Algunos personajes, y muchos escritores entre ellos, han tenido y tienen una especial querencia hacia la polémica pública y privada, tanta que, muchas veces, al pensar en ellos, más que en sus obras nos vienen a la mente tal y cual hecho en el que participaron. Por poner un ejemplo actual y cercano, el autor cartagenero Arturo Pérez Reverte es uno de los escritores españoles actuales más vendidos, algo que se repite desde hace dos décadas. Sin embargo, al ser referido en una conversación entre amigos o conocidos, la mayor parte de las veces saldrán a la palestra algo más que libros y opiniones sobre ellos. La causticidad de sus artículos de opinión en la prensa es un tema recurrente desde hace una década; ahora, con la web 2.0 en plena efervescencia, sus manifestaciones recogidas en tiempo real en la red también ocupan un lugar destacado en charlas bizantinas, discusiones de corral y tertulias de baja estofa. ¿A quién puede interesar que una (otra más) de sus novelas vaya a ser llevada al cine o la televisión si lo realmente interesante es hablar de sus últimas afirmaciones en Twitter, por ejemplo? Reconozco que es mucho más chocante ver a un escritor superventas y miembro de la Academia tachar de “niña” a un ministro saliente que leerle y comentar su obra.
Pero Pérez Reverte y otros muchos escritores polémicos (por su vida, que no por su obra) de nuestro tiempo tales como Sánchez Dragó pueden ser considerados como meros aficionados de lo que, en una parodia del movimiento hippie de los años 60, el personaje de animación Homer Simpson (Homero Simpson para nuestros lectores americanos) resumió notablemente en la frase “¡Vamos a escandalizar!”; efectivamente, es difícil alcanzar los extremos a los que llegó uno de nuestros literatos más universales, el vizcaíno Miguel de Unamuno, a veces con rivales más que conocidos e influyentes. Dos de esos rivales dialécticos de Unamuno fueron, precisamente, el filósofo madrileño José Ortega y Gasset y el militar coruñés José Millán-Astray. Poco se puede decir de ambos si no queremos extendernos, así que podríamos, resumiéndolo mucho, afirmar que, cada uno en su ámbito, estamos hablando de personajes más que notables.

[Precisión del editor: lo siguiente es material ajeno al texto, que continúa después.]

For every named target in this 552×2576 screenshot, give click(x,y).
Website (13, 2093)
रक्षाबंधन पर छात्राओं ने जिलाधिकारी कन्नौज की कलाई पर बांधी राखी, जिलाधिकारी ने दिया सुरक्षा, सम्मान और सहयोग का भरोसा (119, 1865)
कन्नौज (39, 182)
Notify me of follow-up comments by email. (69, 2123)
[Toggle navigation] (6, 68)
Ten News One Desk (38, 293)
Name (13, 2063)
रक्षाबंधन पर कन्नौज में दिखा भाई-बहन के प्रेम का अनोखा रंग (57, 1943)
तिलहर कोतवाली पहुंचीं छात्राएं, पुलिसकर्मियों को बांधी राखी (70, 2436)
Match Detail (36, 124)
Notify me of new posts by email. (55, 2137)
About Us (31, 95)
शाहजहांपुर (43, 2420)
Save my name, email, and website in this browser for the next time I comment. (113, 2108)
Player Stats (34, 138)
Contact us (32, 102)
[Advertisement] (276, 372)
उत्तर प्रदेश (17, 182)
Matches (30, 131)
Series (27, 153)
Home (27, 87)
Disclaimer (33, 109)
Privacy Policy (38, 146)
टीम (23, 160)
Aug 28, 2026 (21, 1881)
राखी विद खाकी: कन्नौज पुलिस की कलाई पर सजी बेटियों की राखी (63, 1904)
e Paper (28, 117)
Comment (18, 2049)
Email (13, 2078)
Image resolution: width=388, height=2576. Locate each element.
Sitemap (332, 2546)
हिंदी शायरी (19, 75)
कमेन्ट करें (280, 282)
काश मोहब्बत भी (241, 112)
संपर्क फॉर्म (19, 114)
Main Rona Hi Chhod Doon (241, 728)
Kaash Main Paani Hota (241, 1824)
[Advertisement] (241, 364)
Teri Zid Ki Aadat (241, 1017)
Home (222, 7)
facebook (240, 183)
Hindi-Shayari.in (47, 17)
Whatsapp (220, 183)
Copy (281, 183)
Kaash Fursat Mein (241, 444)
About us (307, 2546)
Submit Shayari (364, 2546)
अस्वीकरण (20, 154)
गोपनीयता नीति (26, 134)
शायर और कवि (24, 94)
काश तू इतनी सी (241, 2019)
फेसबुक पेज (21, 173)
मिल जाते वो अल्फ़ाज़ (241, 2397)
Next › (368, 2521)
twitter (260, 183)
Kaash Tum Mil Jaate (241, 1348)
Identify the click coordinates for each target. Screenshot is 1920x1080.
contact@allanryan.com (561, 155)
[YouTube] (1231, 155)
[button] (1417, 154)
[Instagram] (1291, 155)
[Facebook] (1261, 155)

La relación entre Unamuno y estos dos personajes puede reducirse al mínimo utilizando dos frases que han pasado a la historia sobre los respectivos desencuentros. La de “¡Que inventen ellos!”, que nunca fue dicha así, llegó a ser considerada (todavía lo es) como prototípica de la España rancia y ajena a Europa con la que se llegó a identificar a Unamuno, en contraposición a las opiniones de Ortega y Gasset y de otros intelectuales de la época: que la única manera de que España dejara de dolerle al escritor bilbaíno era, simplificándolo mucho, europeizando las maneras y costumbres españolas. Pero Unamuno, no sabemos si pragmáticamente o por simple y llana cabezonería, pasaría el resto de su vida atrapado entre sentimientos encontrados, hasta tal punto que, tras al alzamiento de las tropas nacionales en 1936, y pese a su pasado republicano (él fue el que proclamó la República en Salamanca, por cierto), no dudó en redactar un manifiesto a favor de los sublevados del que luego, tras asistir a los desmanes del nuevo gobierno y ver desaparecer a buenos amigos suyos, se arrepentiría en parte. Justo entonces sucedió el encontronazo con Millán-Astray, en una Salamanca ocupada por las fuerzas franquistas, tras un encendido discurso del profesor Francisco Maldonado en el paraninfo de la Universidad. El famoso “¡Muera la inteligencia!” también es, como la anterior frase citada, apócrifo: realmente Millán-Astray, incendiado por las palabras de Unamuno (que no había dudado en llamarlo inválido y en afirmar que, aunque Cervantes también lo era, las similitudes acababan ahí, básicamente), lo que dijo fue “¡Muera la intelectualidad traidora!”, frase que debido al gran alboroto en la sala se hizo popular ya deformada. Unamuno salió vivo de allí gracias a la intervención de la esposa del general Francisco Franco, aunque sus días ya estaban prontos a acabar. Precisamente, sus últimas palabras en el paraninfo fueron casi sus postreras declaraciones polémicas, y han pasado a la historia como un lúcido alegato y grito de horror ante el futuro que ya intuía para España:
Éste es el templo de la inteligencia, y yo soy su sumo sacerdote. Estáis profanando su sagrado recinto. Venceréis, porque tenéis sobrada fuerza bruta. Pero no convenceréis. Para convencer hay que persuadir, y para persuadir necesitaréis algo que os falta: razón y derecho en la lucha. Me parece inútil el pediros que penséis en España. He dicho.